Jen-Hsun Huang, Nvidia-Ceo präsentiert auf der CES 2016 die Funktionsweise des Supercomputers Drive PX

Audi Nvidia
Audi hat auf der CES gemeinsam mit Nvidia ein selbstfahrendes Auto mit künstlicher Intelligenz vorgestellt. Dabei tritt die Software als eine Art Co-Pilot auf und warnt vor potenziellen Gefahren im Verkehr - zum Beispiel wenn ein Radfahrer auf der Fahrbahn schlecht sichtbar ist oder sich ein anderes Fahrzeug im toten Winkel befindet. Der Computer greift aber erst ein, wenn der Fahrer die Gefährdung nicht erkennt.

Ford Fusion mit Lidar Sensor Technologie

Ford Fusion mit Lidar-Sensoren
Ein Schlüsselement des autonomen Fahrens sind sogenannte Lidar-Sensoren oder Lichtradar-Systeme. Mit ihnen können die Autos ihre Umgebung auf eine Entfernung von bis zu 200 Meter klar erkennen und bewerten. Bei der CES stellt Ford eine neue Version seiner selbstfahrenden Testautos mit noch moderneren Lidar-Sensoren vor. Zudem zieht der digitale Amazon-Assistent Alexa in die Ford-Modelle ein.

Honda neuV

Honda neuV
Der japanische Autobauer hat einen selbstfahrenden Elektro-Kleinwagen im Gepäck. Das Konzeptauto NeuV zeigt die Möglichkeiten, wie sich die Fahrzeuginsassen anderweitig beschäftigen können, wenn sie nicht mehr am Steuer sitzen müssen. Ein "Gefühlsmotor" soll sich dank künstlicher Intelligenz besonders gut auf die Passagiere einstellen. Noch ist das alles freilich eine reine Zukunftsvision.

Rinspeed Oasis

Rinspeed Oasis
Stets ein Hingucker auf den Automessen sind die futuristischen Konzeptfahrzeuge des Schweizer Autovisionärs Frank Rinderknecht. Auf der CES zeigt er mit dem Rinspeed Oasis, welche neuen Komfortmöglichkeiten ein autonomes Elektrofahrzeug bietet: von drehbaren First-Class-Polstern, Bildschirmen in Fahrzeugbreite, Surround-Sound aus zwei Dutzend Lautsprechern bis hin zum eingebauten kleinen Wintergarten hinter der Frontscheibe.

Schaeffler Bio-Hybrid

Schaeffler Bio-Hybrid
Der Autozulieferer mischt ebenfalls bei der CES mit und präsentiert Lösungen zum autonomen Fahren und zur Elektromobilität. Auf dem Schaeffler-Stand steht der platzsparende Bio Hybrid im Rampenlicht. Hier wird das Wälzlager zum Sensor. Wälzlager oder Kugellager sind wichtig. Sie fixieren Achsen und Wellen so, dass sie für eine bestimmte Aufgabe beweglich bleiben.

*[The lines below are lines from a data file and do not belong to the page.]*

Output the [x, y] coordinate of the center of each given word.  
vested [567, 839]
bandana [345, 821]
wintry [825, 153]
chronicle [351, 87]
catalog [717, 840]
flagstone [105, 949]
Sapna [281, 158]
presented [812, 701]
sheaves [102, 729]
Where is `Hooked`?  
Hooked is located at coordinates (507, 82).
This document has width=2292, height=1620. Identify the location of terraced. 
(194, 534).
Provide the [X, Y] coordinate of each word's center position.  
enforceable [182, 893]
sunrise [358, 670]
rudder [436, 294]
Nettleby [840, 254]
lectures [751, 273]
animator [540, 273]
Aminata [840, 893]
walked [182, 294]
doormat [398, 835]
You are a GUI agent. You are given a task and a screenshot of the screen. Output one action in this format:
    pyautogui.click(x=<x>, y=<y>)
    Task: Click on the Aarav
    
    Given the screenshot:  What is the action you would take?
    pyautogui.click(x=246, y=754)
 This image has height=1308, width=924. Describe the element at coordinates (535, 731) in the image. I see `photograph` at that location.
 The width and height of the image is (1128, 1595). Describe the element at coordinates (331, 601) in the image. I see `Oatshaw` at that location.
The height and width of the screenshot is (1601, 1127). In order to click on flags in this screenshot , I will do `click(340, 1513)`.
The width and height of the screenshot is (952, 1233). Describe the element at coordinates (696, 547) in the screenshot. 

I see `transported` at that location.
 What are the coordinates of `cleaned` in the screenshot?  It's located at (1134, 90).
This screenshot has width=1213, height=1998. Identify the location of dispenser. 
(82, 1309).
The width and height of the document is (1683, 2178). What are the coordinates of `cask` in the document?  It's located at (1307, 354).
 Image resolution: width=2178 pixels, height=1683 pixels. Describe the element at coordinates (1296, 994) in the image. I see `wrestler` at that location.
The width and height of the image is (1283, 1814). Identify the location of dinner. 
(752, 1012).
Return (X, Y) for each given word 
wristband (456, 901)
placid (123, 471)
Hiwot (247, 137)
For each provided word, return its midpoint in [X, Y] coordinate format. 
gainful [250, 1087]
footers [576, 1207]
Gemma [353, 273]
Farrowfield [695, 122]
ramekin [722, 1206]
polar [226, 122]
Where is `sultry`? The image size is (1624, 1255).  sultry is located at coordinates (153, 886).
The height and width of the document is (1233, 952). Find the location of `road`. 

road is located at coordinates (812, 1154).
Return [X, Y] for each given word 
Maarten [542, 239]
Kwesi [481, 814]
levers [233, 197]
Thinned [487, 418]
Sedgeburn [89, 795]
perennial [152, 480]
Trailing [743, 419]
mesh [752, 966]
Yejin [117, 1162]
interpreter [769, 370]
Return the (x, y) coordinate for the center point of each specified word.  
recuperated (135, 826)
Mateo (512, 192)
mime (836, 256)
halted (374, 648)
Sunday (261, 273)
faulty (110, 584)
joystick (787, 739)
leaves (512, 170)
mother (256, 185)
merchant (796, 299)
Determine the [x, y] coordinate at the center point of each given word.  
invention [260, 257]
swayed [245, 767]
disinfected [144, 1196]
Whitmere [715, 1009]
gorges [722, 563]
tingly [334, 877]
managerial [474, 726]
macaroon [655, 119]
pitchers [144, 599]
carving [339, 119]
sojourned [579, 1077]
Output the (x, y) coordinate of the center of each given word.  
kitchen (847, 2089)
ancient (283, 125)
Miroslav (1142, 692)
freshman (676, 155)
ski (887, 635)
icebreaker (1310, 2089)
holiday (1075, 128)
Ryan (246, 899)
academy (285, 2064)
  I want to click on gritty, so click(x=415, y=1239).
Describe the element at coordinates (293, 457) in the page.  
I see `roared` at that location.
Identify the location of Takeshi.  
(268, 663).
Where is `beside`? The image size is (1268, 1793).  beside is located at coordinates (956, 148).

Biometrie und Fingerabdrucksensor von Continental

Conti: Fingerabdruckscanner und Gesichtserkennung
Sicherheit steht für Conti in Las Vegas im Vordergrund. Der Autozulieferer präsentiert in Las Vegas neue Techniken wie ein Fingerabdruckscanner und Gesichtserkennung, die Autos gegen Diebstahl sichern und gleichzeitig komfortabler machen sollen. Der individuelle Fingerabdruck dient als zweites Erkennungsmerkmal neben dem Autoschlüssel. Darüber hinaus soll eine Innenraumkamera das Gesicht des Fahrers erkennen und so die Sitz- und Spiegelposition sowie die Klimaanlage für den jeweiligen Fahrer optimal einstellen.